Cybercriminals are increasingly moving away from ransomware attacks and opting for a more covert strategy of utilizing stolen computing power to mine digital currency. To increase their likelihood of success, these malicious entities constantly vary their tools, tactics, and procedures, remaining adaptive and evasive in their approach.
According to SonicWall, the publisher of cyberattack intelligence and ransomware data, cryptojacking incidents are soaring alarmingly. This comes amid a rapid decline in traditional ransomware attacks as businesses refuse to pay ransom demands.
Cryptojacking
Cryptojacking refers to a form of cybercrime wherein criminals illicitly exploit individuals’ devices, such as computers, smartphones, tablets, and even servers, to engage in cryptocurrency mining. SonicWall’s latest study revealed that Cryptojacking cases soared by almost 400% recording 332 million hits in the first six months of 2023 compared to just 66.7 million during the first half of last year.

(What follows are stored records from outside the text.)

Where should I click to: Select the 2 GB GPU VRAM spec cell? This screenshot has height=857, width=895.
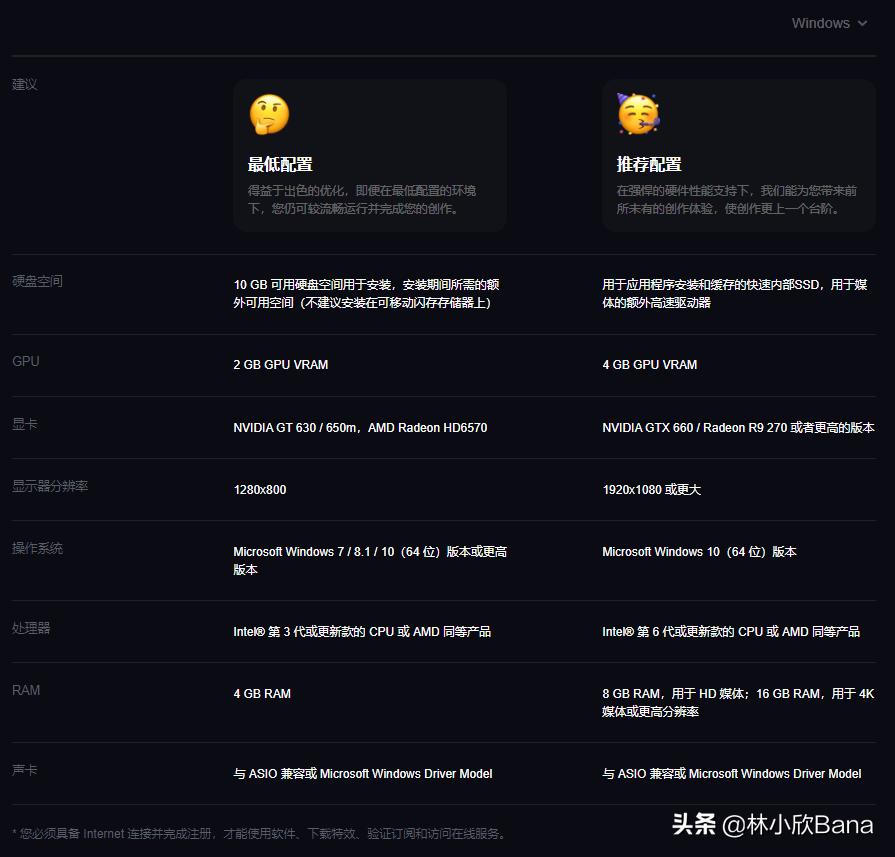(280, 365)
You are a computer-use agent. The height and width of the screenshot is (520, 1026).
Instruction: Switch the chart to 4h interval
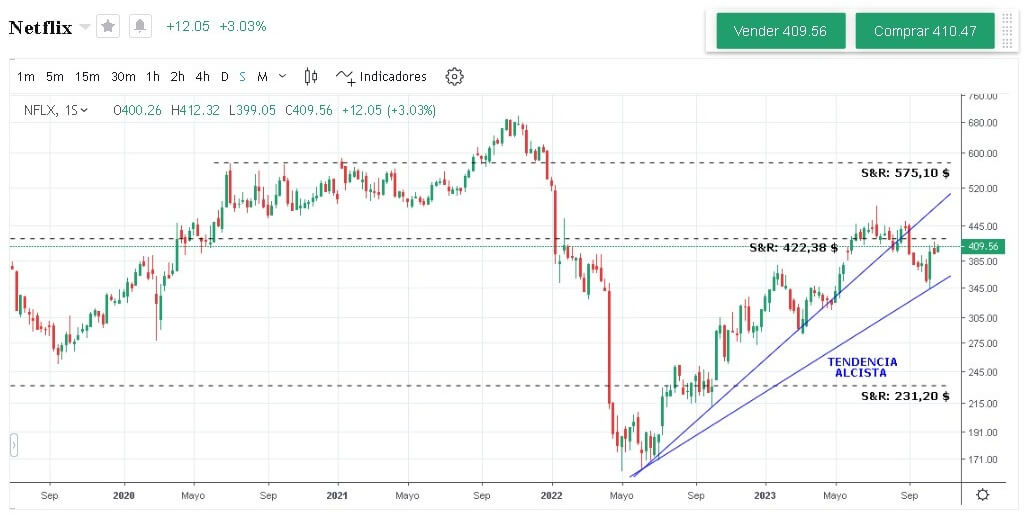(203, 77)
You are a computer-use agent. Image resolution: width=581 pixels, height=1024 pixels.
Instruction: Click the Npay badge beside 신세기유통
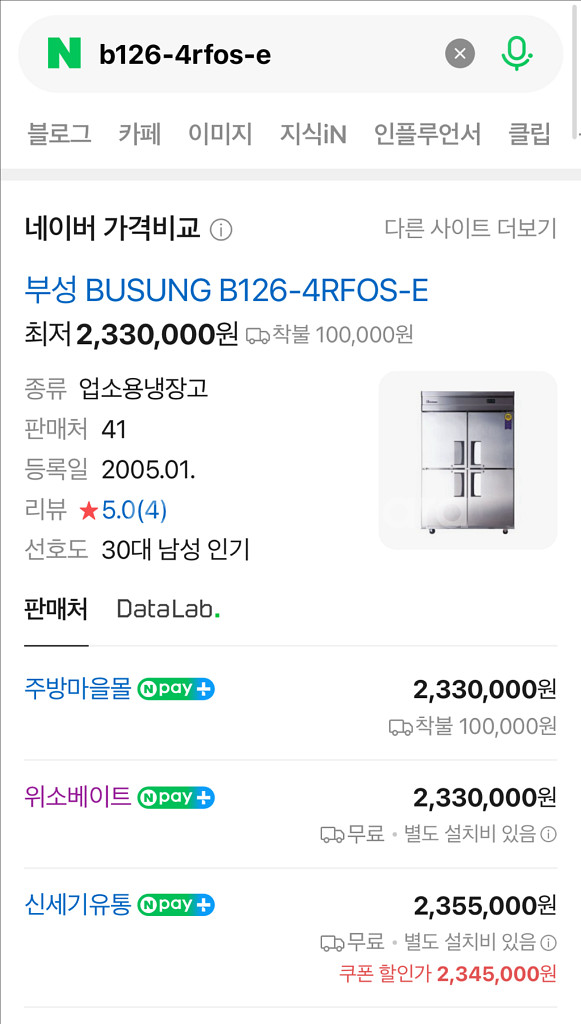pyautogui.click(x=178, y=906)
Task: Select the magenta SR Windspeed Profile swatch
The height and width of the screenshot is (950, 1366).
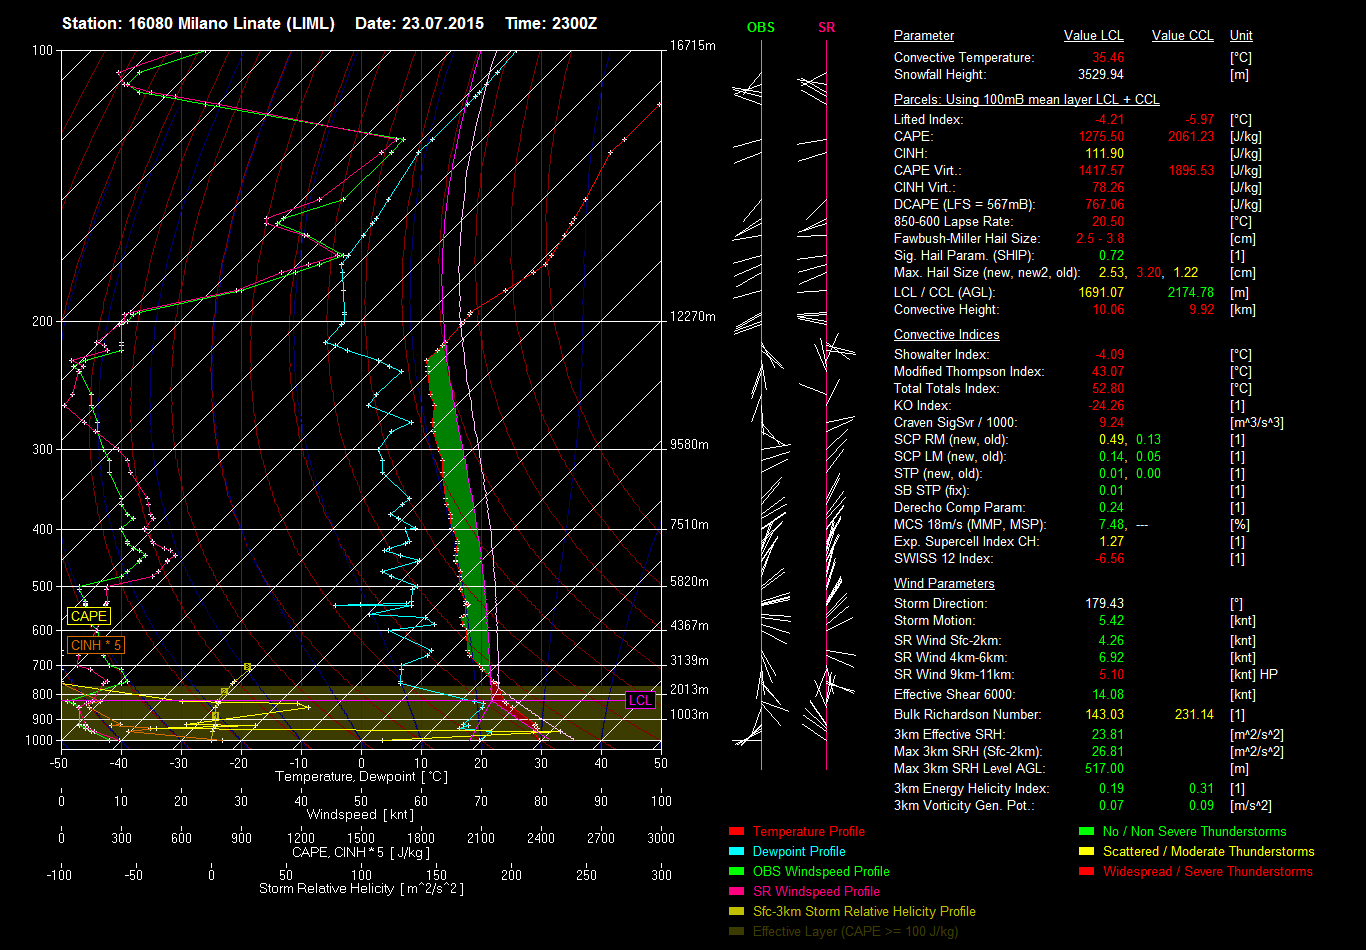Action: click(737, 891)
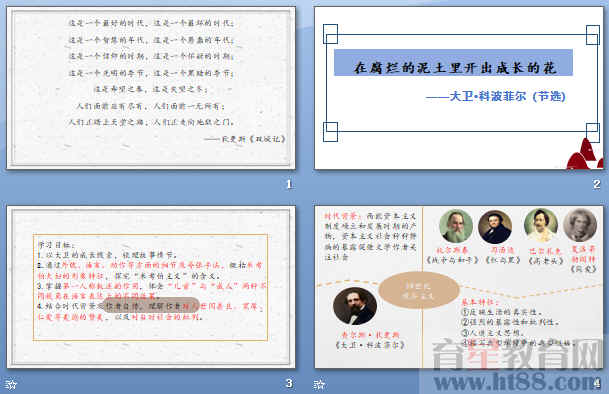Select slide 4 with author portraits
The image size is (609, 394).
click(x=459, y=287)
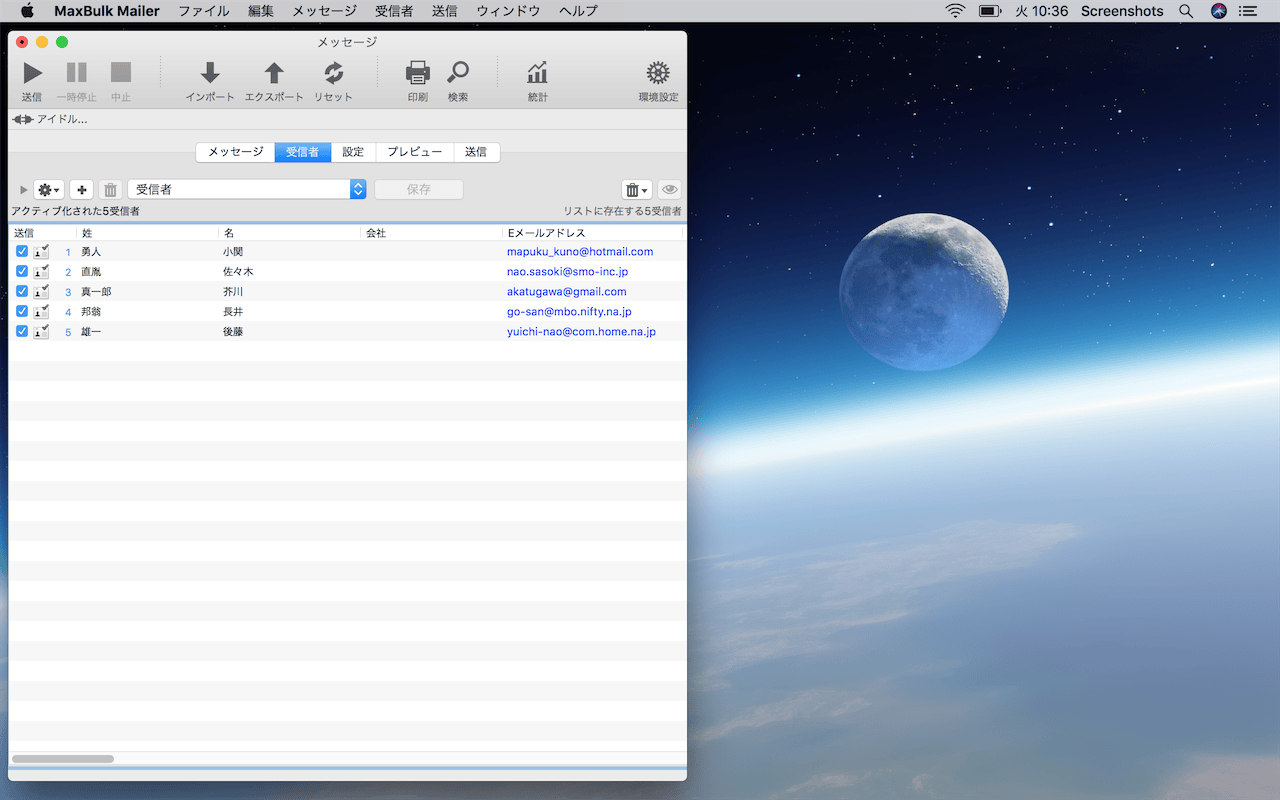The height and width of the screenshot is (800, 1280).
Task: Switch to the プレビュー tab
Action: click(x=414, y=152)
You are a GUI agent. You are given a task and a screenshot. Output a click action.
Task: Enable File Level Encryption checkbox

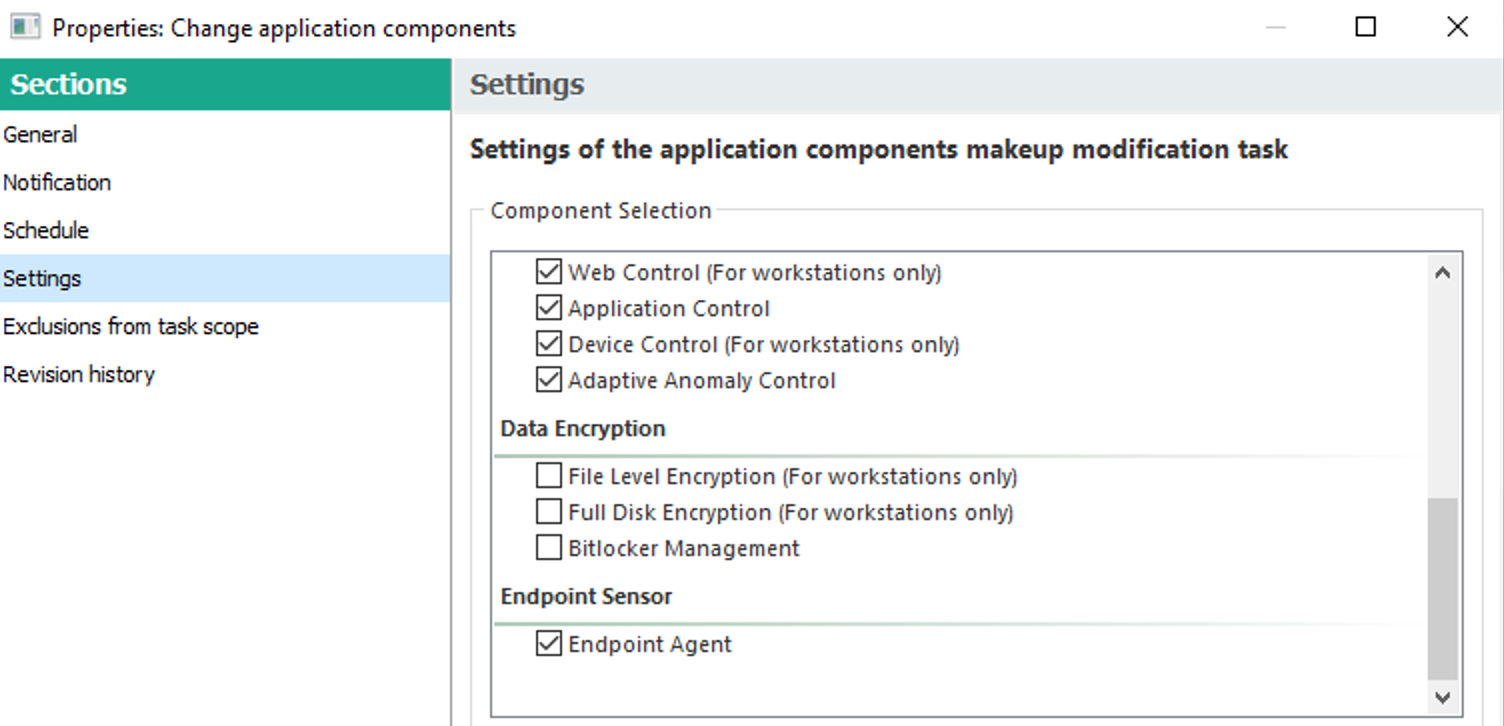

The surge in cryptojacking incidents was primarily propelled by record-breaking numbers in January, February, April, and May. During those months, the monthly totals exceeded 77 million instances, surpassing the combined figures for the first six months of 2022 and even exceeding the totals recorded for the entire years of 2018 or 2019.
SonicWall found that the total number of cryptojacking hits had surpassed the 200 million mark and even sailed past 300 million, reaching a new record that exceeded the full-year totals for 2020, 2021, and 2022 (themselves all record-breaking years) combined by the end of June 2023.
Demographic and Trends
In the United States, cryptojacking increased from 48 million to 211.7 million, representing a 340% surge year to date. Germany also witnessed a triple-digit jump, surging from 139% from nearly three million to more than 7 million. During the same period, the UK also experienced a 479% spike pushing the total number of cryptojacking hits to 6.8 million, compared with 1.2 million last year.
Contrastingly, cryptojacking hits fell by nearly three-quarters, from four million to 1.1 million in the first six months of 2023. India still made the Top 10 list of cryptojacking attempts.
Criminals are increasingly targetting cloud services, cracked macOS applications, as well as Oracle WebLogic servers rather than focusing primarily on hardware endpoints such as smartphones.
Meanwhile, the education sector saw the biggest jump in incidents, with the number increasing by over 320 times, and the average percentage of customers targeted each month rose from 0.19% to 0.55%. Cryptojacking hits on finance also suffered a 4.7x increase during the last six months compared to the same period a year ago.